Read: Proverbs 8:1 – 10:32

Relate: Arnold Villanueva. I bet you have never heard of the guy, but I am also willing to bet he had an impact on your high school (or junior high) education. Do you remember taking one of those little strips of paper and putting it into “unknown” fluids to see if the strip would turn a different color? A red paper turning blue means you are dealing with a base. A blue paper turning red shows that you have an acid. Am I right on that or do I have it backwards? It was a long time ago. Anyways, it was good old Arnie who first used what we now today call the litmus test. I’m not sure if he actually ground some dried lichen into powder and added it to paper or if someone else later on came up with that specific method but I do know he was the first alchemist to recognize the difference between acids and bases and how certain lichens respond to them. Thanks, Mr Villanueva. You have made my high school education that much duller.

The phrase “litmus test” today means so much more than just dipping a special piece of paper into a fluid to help identify it. The phrase is used in politics to determine whether a candidate is “votable” or not. Where she stands on a specific issue is that litmus test on whether a certain individual, or voting block, will vote for her. It is used in marketing. If X happens then this marketing campaign is successful. If not, it wasn’t. It is used in hiring. If “this” is on their resume then we will not offer them an interview. Although the actual litmus test is only a few hundred years old, the idea behind it is as old as time itself.

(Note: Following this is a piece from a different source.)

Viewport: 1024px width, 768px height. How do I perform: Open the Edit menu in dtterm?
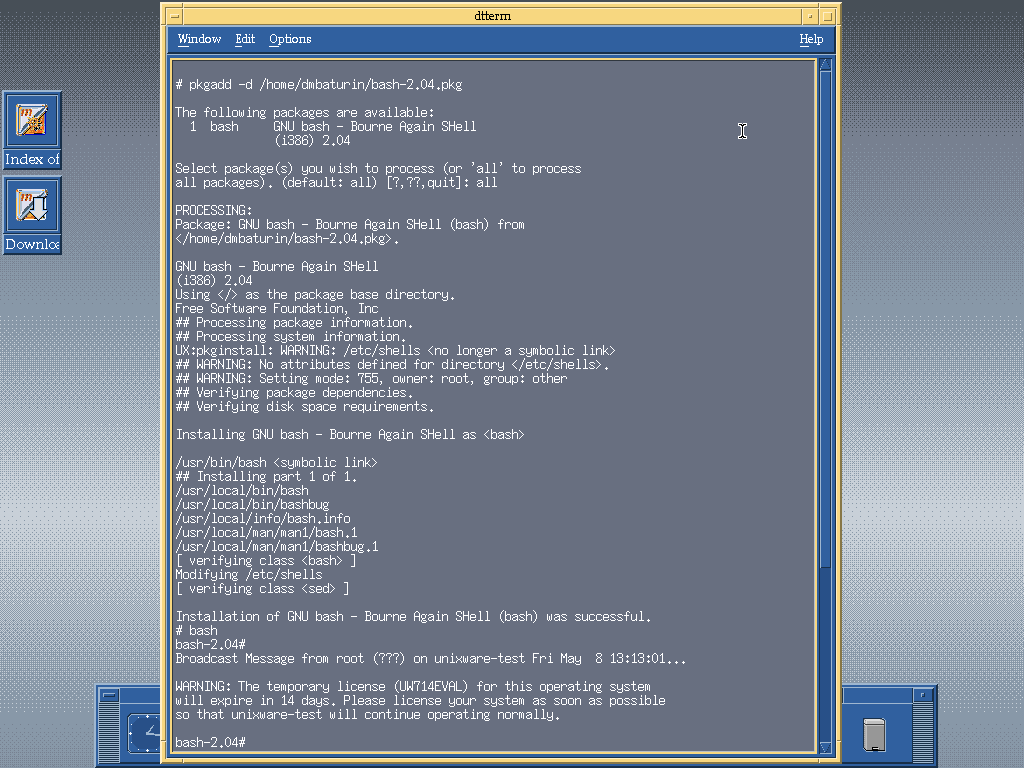[245, 39]
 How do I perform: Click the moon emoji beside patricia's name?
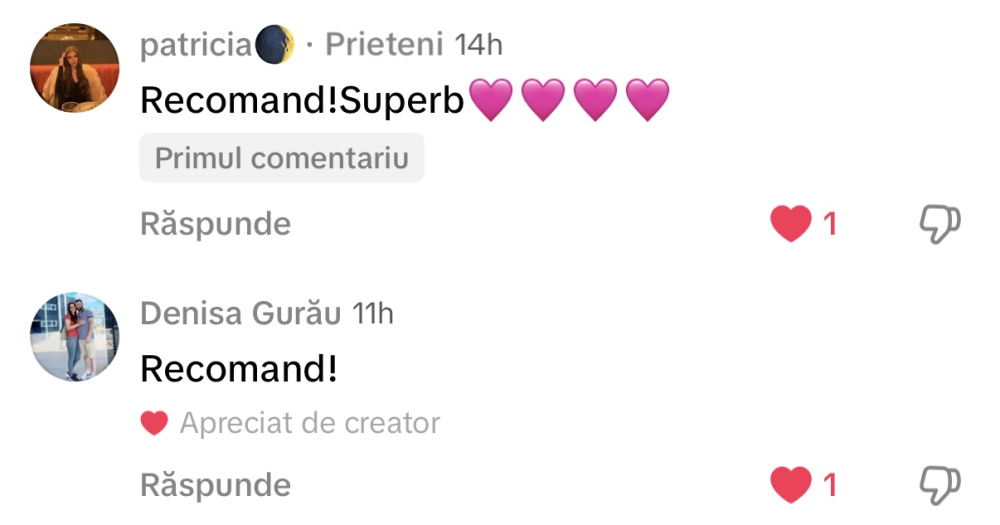pyautogui.click(x=275, y=45)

React: Jesus Himself used a litmus test. If a person desires to do the will of God, they will recognize my teaching as truth. If they do not, then they will not. In other words, we can know where we stand before God by how we respond to Jesus. Do I acknowledge Him as my savior? Does my life reflect the truth that He is my Lord? If so, then I am right before God. If I refuse to acknowledge what Jesus said about Himself, if I am not trying to live my life the way He modeled and taught then I have no standing before God. Jesus is our litmus test. How do we measure up?

Respond: 

Jesus, be the center of my life. You are my everything. You are my all. One day I will stand before God in judgment. Only one question will matter, “What did you do with my Son?” Help me to get that right. No matter what else I might do. No matter what good I accomplish or failures I leave in my wake, I ask that I constantly and consistently refocus my life that You are the center of my life. Everything I say, everything I do, it is all for You.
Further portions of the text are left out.